I spotted fynbos again on the menu that night at Camissa, the Table Bay’s handsome brick-walled dining room. The kitchen here is helmed by Canadian chef Jocelyn Myers-Adams, a forager extraordinaire with a passion for wild ingredients such as rooibos, waterblommetjies (pond weed), fennel, and the aforementioned fynbos, which she used to infuse a vinegar reduction. Paired with vintages from the Cape Winelands, the food was terrific, from the fun-to-pronounce skilpadjies with braaibroodjies (caul-wrapped patties of ground beef and liver with wood-grilled toast) to a Malay-style curried lobster, served in an iron pot alongside flatbread and sambal. When I asked the waiter what dune spinach was, he brought out the chef, who was more than happy to chat about her foraged finds. After describing the shrub, she said, “Here, I’ll show you,” and popped out the door. Five minutes later, she was back at my table with a wide smile and a handful of leaves. “From the parking lot,” she beamed. Can produce get any more local than that?
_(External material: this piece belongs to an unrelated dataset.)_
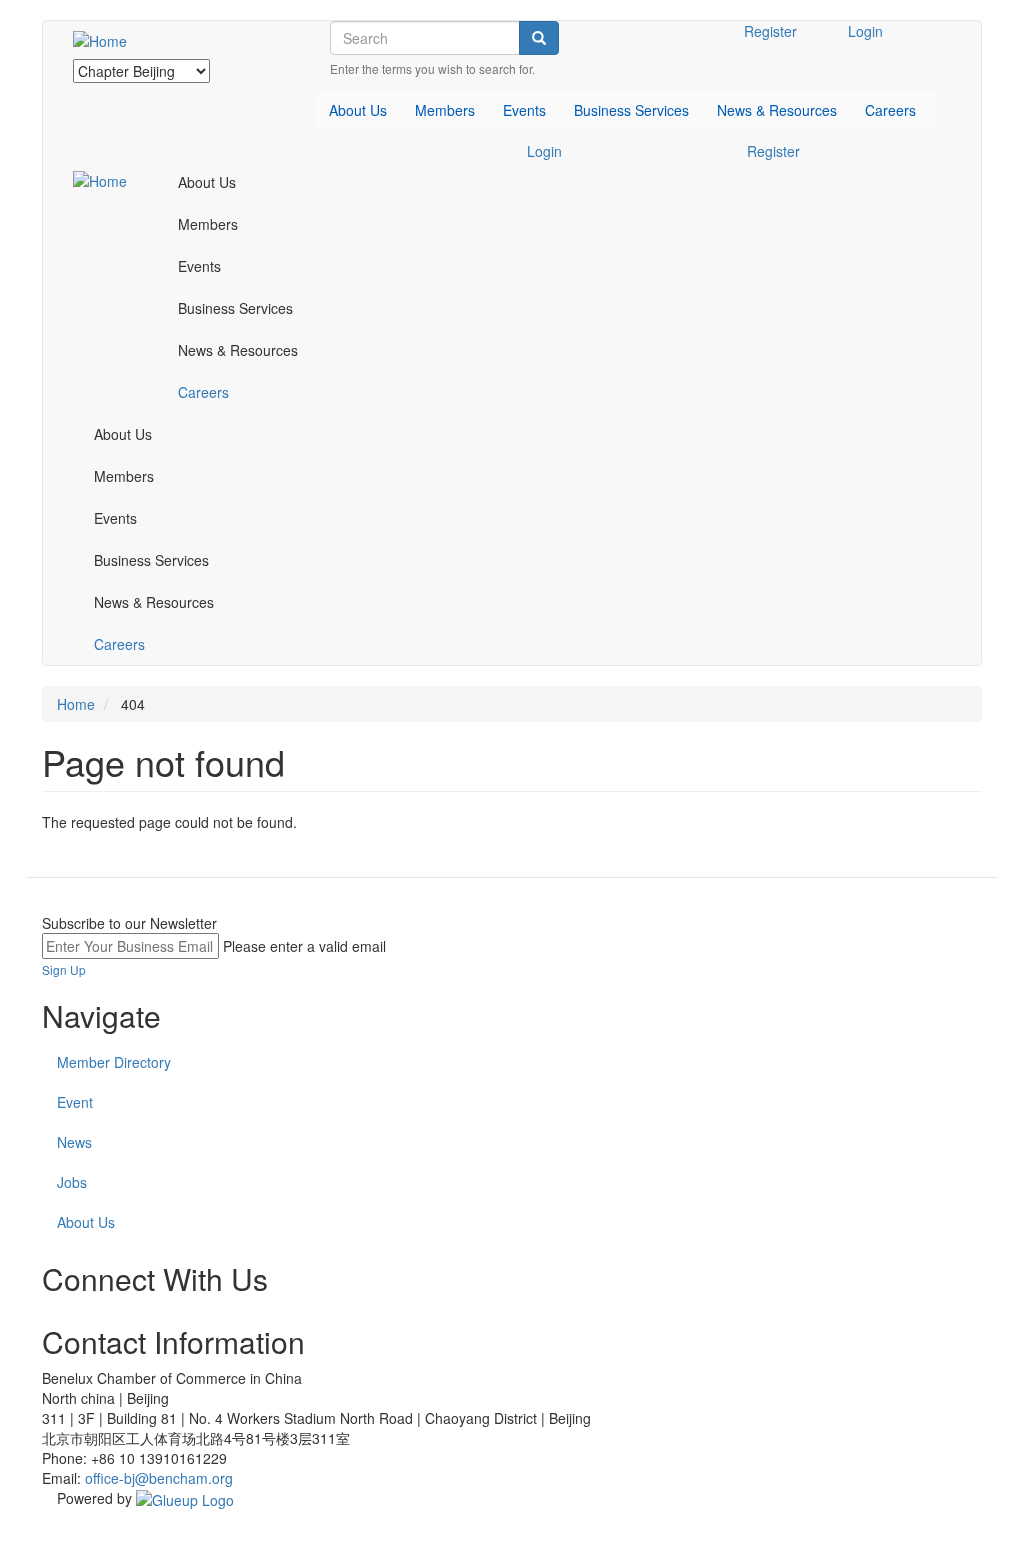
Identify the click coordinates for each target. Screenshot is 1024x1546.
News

Getting to Livingstone in Zambia required overnighting in Johannesburg—or, more precisely, in the city’s affluent northern suburbs, where all the best hotels are. Mine was The Maslow, Sun International’s smart three-year-old property in the Sandton area.

I’ve read how inner-city crime rates have fallen in South Africa’s biggest city, and with an afternoon to kill I was keen to have a look. But neither my lunch waiter at The Maslow—a young guy from Durban who told me he had been mugged in downtown Jo’burg a few months earlier—nor the driver I hired, an avuncular older man called Themba, thought that was a particularly good idea. So instead, I made do with a drive-through tour of Soweto and a visit to the Apartheid Museum. The latter should have been on my to-do list in any case. Opened south of the city center in 2001, it provides an unflinching overview of the apartheid era, including re-creations of the tiny isolation cells in which political prisoners were kept in solitary confinement; a room with 133 nooses dangling from its ceiling that represent all those hanged under the apartheid regime’s anti-terror laws; and reels of raw, emotional film footage from the period. “Very bad times,” said Themba, who had offered to walk me through the exhibitions. “But better now, if only we can continue Madiba’s [Mandela’s] legacy.”